On the wall in the study room at Mbagathi Study Centre, a centre of formation for young men which adjoins Strathmore University, there once hung a large world map, framed in carved wood and covered with a clear glass pane. It was the sort of nifty decoration that a young man, sitting at the table under it, might absent-mindedly fiddle with while wrangling a calculus concept, or perhaps trying to remember the name of some obscure philosopher.

One afternoon, sometime in 2004, Geoffrey, a freshman at Strathmore University, was doing exactly this to the map. He had done it many times before; maybe it had even helped him remember the name of one philosopher. But, on this fateful day, the ornate frame slipped its mounting, and the map crashed onto the floor with a loud bang and the painful crackle of glass shattering into a thousand pieces, startling all the other young men spread across the room.

The ensuing commotion attracted the director of the centre. Rushing into the room, he quickly zeroed in on Geoffrey, whose terrified and guilty face must have stood out like a sore thumb. The young man braced for a thorough tongue-lashing and, after that, a bill, at the very least. And since he knew he wouldn’t have the means to pay for it, he quickly concluded that that was his last day at the centre.

Geoffrey had been going to Mbagathi for about a year at that point. A classmate, who had a side-gig as a receptionist at the centre, had brought him there soon after they joined university. Geoffrey quickly fell in love with the place. He was especially struck by how everyone there was not only nice, but also evidently joyful.

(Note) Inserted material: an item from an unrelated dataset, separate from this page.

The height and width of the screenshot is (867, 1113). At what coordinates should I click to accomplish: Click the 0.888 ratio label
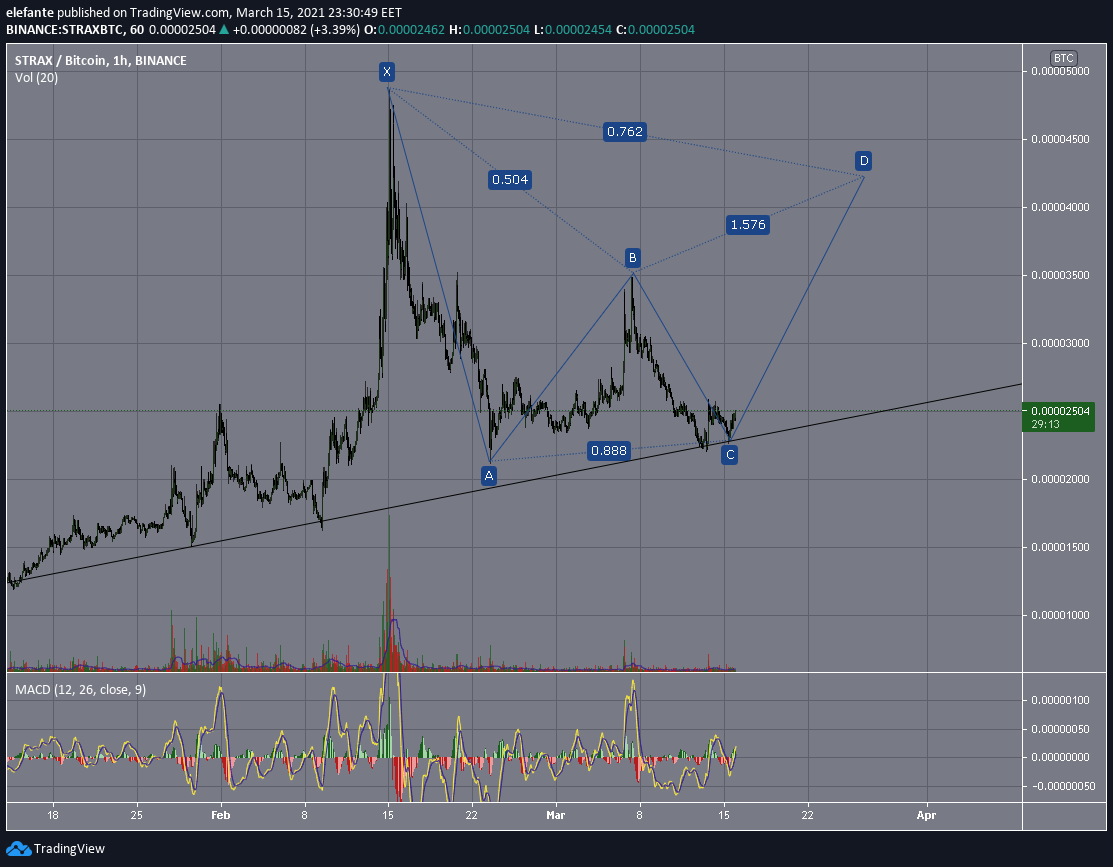(x=609, y=450)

Almost every conversation, regardless of topic, was punctuated by sporadic laughter.

He had taken part in the numerous activities organised by the centre, which were aimed at moulding and strengthening the human character and spirituality of those who participated. His favourite, however, were the weekly meditations in the centre’s chapel; and the get-togethers that took place in the living room, where invited guests regaled rapt audiences with anecdotes from their life experiences. All was going swimmingly. Mbagathi had come to represent the best things he had in life.

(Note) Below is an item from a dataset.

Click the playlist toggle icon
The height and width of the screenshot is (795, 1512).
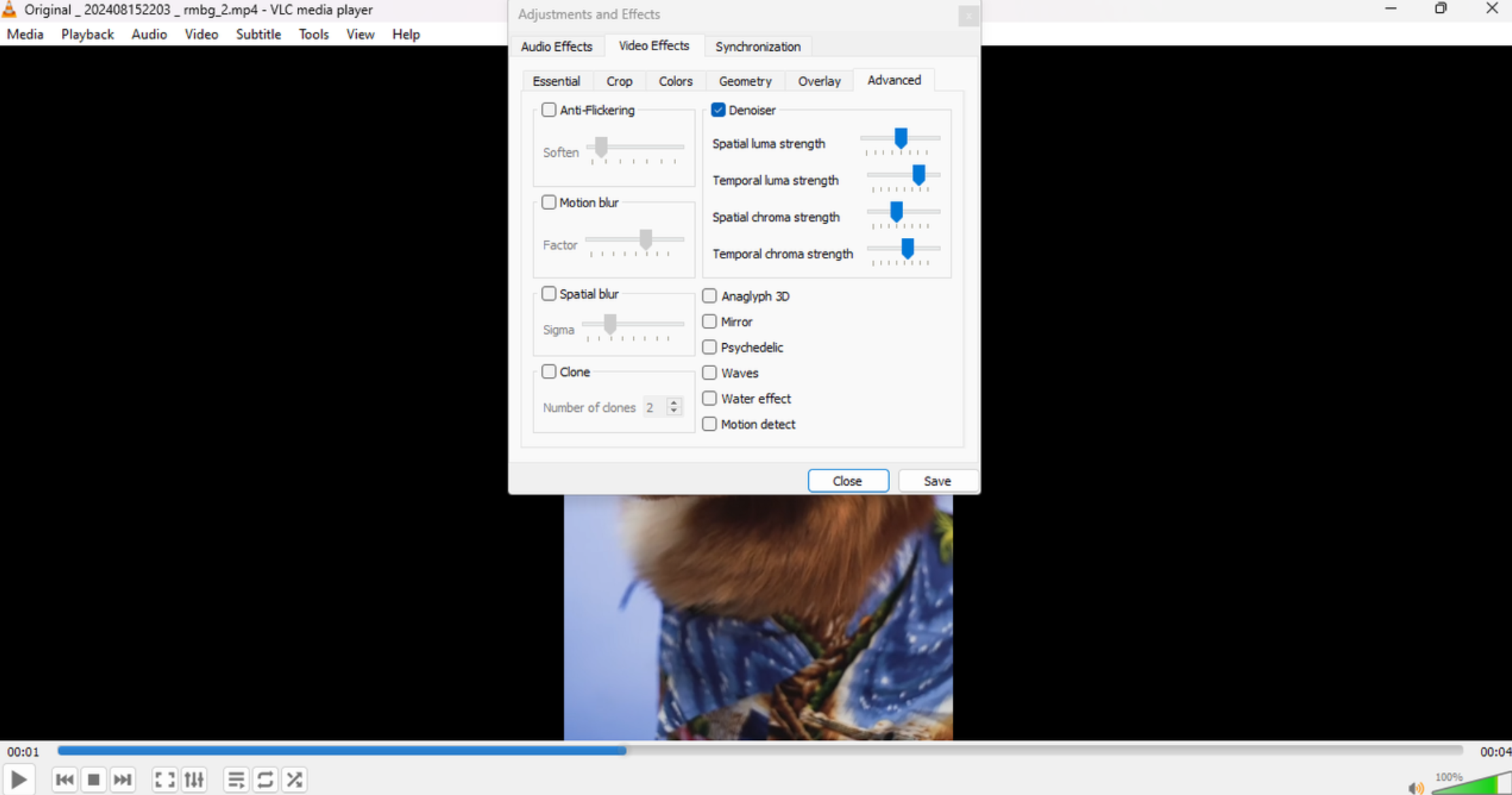(x=236, y=779)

But now, sitting aghast amidst shards of glass and a twisted frame, he thought he had literally, and definitively, shattered his welcome. And as the director approached him on that fateful day, he saw himself losing it all. And he internally cursed himself for his wanton carelessness. Why had he ever touched that map? How was he going to explain the bill for the damage to his father back home?

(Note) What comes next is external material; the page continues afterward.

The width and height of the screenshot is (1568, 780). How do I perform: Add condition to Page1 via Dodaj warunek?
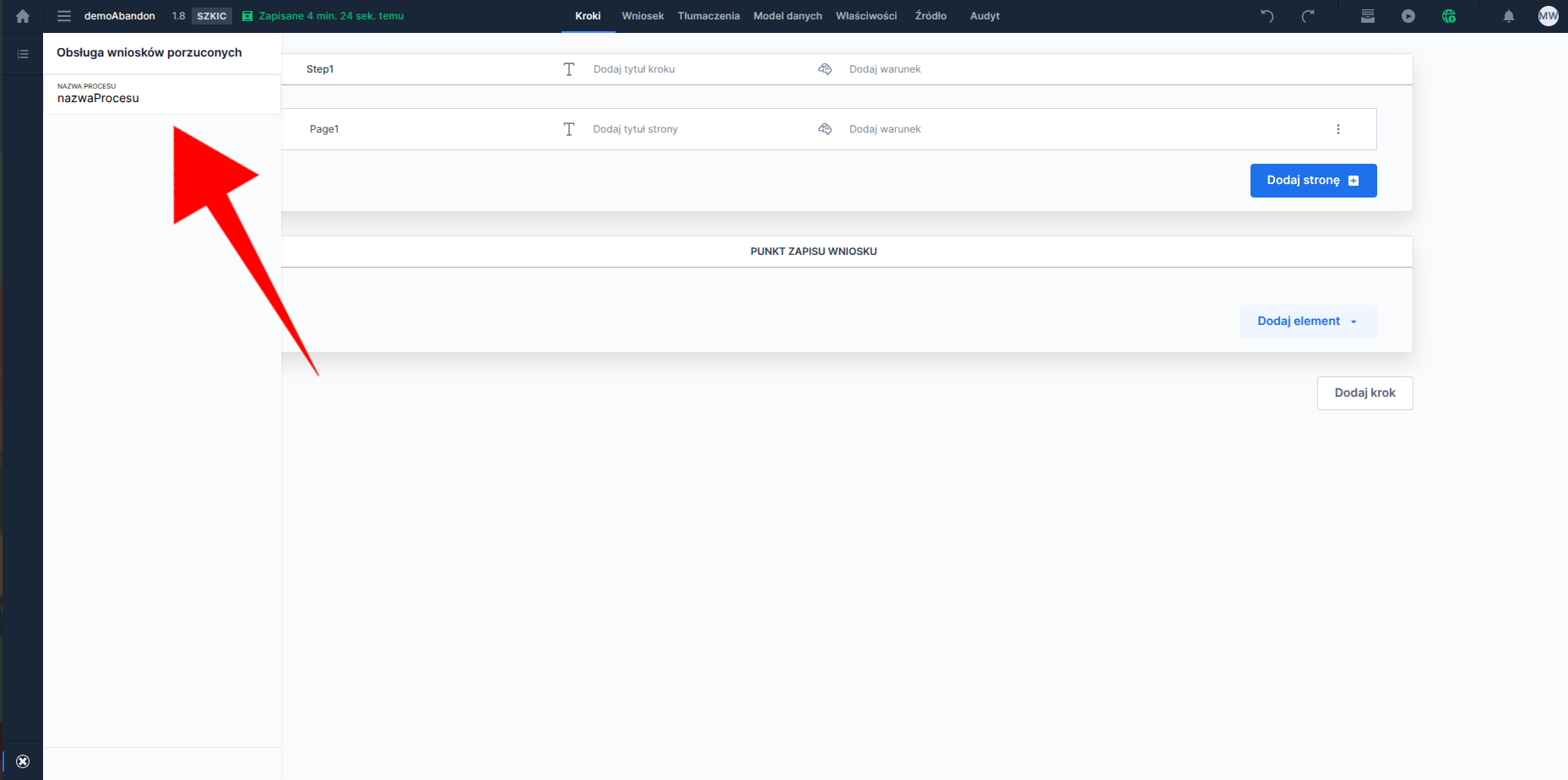coord(884,129)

The director’s first words shocked him. “Are you okay?” And the next ones, delivered with an unexpectedly cheeky exuberance, nearly brought him to tears. “Don’t worry about the map. I’ve been telling guys here that it was bound to fall one day. It was just a matter of time.” And then he set about clearing out the broken glass. Geoffrey, hastily recovering from his disbelief, clumsily helped him. And that was the last he heard from the director about the map.

In the years that followed, he converted to Catholicism, graduated from university, started a professional career, got married and raised a family. The centre remained a focal point in his life, a serene backdrop to the steady march of time. And the memory of that incident, perhaps lost to almost everyone else who had witnessed it, remained with him.

He shared it with the group of alumni who gathered at the centre on a recent Saturday. The motley crew, numbering almost forty, was there to celebrate the centre’s 30th anniversary. Some of them hadn’t seen the others in decades; others, like Geoffrey, had kept up contact. Over a get-together and a barbecue, they reminisced about the years they had frequented the centre.

And, as always, mirthful laughter permeated the banter.

Image: A view across the gardens at Mbagathi Study Centre. Courtesy of Mbagathi Study Centre.